# Página

Pude também observar a preparação do arroz. Esta segue o método tradicional de preparar o arroz para sushi. Trata-se não só de conseguir a textura característica que vai lhe permitir ficar junto e estabilizado mas também de extrair o máximo de sabor e goma. Este maneira de preparar o arroz é mais longa e cansativa do que a maneira ocidental, mas é absolutamente fundamental para preparar um bom sushi.
No entanto, e infelizmente, o arroz ainda tinha de esperar, era chegada a vez da Guioza de frango e legumes. O fino invólucro de massa, que inicialmente foi vaporizado, depois selado e mais tarde frito estava delicioso. Crocante por fora, sumarento no interior. Muito, mas mesmo muito bom!!!
Antecedeu o Caldo Ramen com Ovo cozido a baixa temperatura acompanhado com vegetais e noodles. O caldo é muito voluptuoso e rico. Há uma mistura interessaste de sabores que discutem na boca, mas que convivem em plena amizade na alma. As sementes e o cebolinho seduzem o palato e as especiarias levam ao clímax. É quente na boca mas fresco no aroma, esta dicotomia está próxima da perfeição.
E depois, depois, finalmente ... arroz :-P
Que delicia!!! Mal se sente o arroz e a combinação de sabores do Uramaki é de chorar por mais. É daquelas coisas que nunca pensamos, mas na culinária japonesa o principal ingrediente do sushi é o arroz. 80% do sushi é arroz, por isso convém que seja do bom. O ideal para sushi, o gohan é mais resinoso que o convencional. Mas resinoso não significa empapado, o arroz tem de estar junto, mas ao mesmo tempo, cada grão tem de contar uma história diferente. Um pouco como acontece com cada instrumento de uma orquestra.
O resultado foi um arroz suave, saboroso, macio e levemente fresco devido ao vinagre de qualidade que lhe foi adicionado, é servido à temperatura corporal e funciona quase como que uma nuvem que explode no nosso palato. Estou com isto a tentar demonstrar o quão bom estava o arroz, mas por palavras não é fácil :-P
Seguiram-se o Gunkan de Dourada e Gunkan de Atum. O de dourada parecia uma combinação muito saborosa, delicada e rica entre o próprio peixe e a água onde ele tinha vivido. É um Gunkan muito espirituoso, com uma textura amanteigada, quase oleosa com um sabor fresco ousado e apetecível. O final levemente picante é bastante agradável. O Gunkan de atum derrete-se na boca, cremoso, suculento, doce e salgado. Esta textura e sabor fez-me lembrar uma boa peça de Filet mignon, e acho que é por isso que algumas pessoas o chamam de "bife do mar".
Mas o sushi não pode ser "apenas" saboroso, tem que conquistar os olhos antes de agradar ao palato. É por isso que o chef Jefferson não prepara os pratos de qualquer maneira, faz-lo com carinho e muita destreza para que se tornem belos e deliciosos, conseguiu-o com perfeição!!!

# Material recolhido
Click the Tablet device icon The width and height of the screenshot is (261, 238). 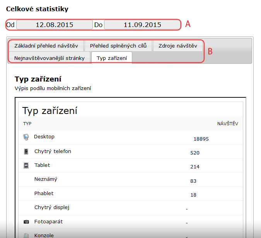click(x=26, y=165)
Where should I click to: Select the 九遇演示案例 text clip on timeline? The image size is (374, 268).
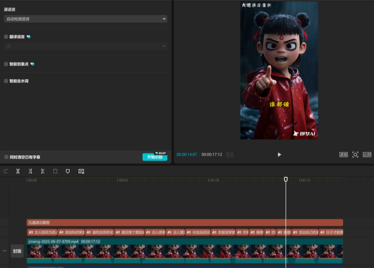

# O que fazer
Transcreva o trecho da página sobre a refeição japonesa que vai de "Pude também observar" até "um bom sushi.", renomeando "arroz" para "gohan" em todas as ocorrências.

# Exercício resolvido
Pude também observar a preparação do gohan. Esta segue o método tradicional de preparar o gohan para sushi. Trata-se não só de conseguir a textura característica que vai lhe permitir ficar junto e estabilizado mas também de extrair o máximo de sabor e goma. Este maneira de preparar o gohan é mais longa e cansativa do que a maneira ocidental, mas é absolutamente fundamental para preparar um bom sushi.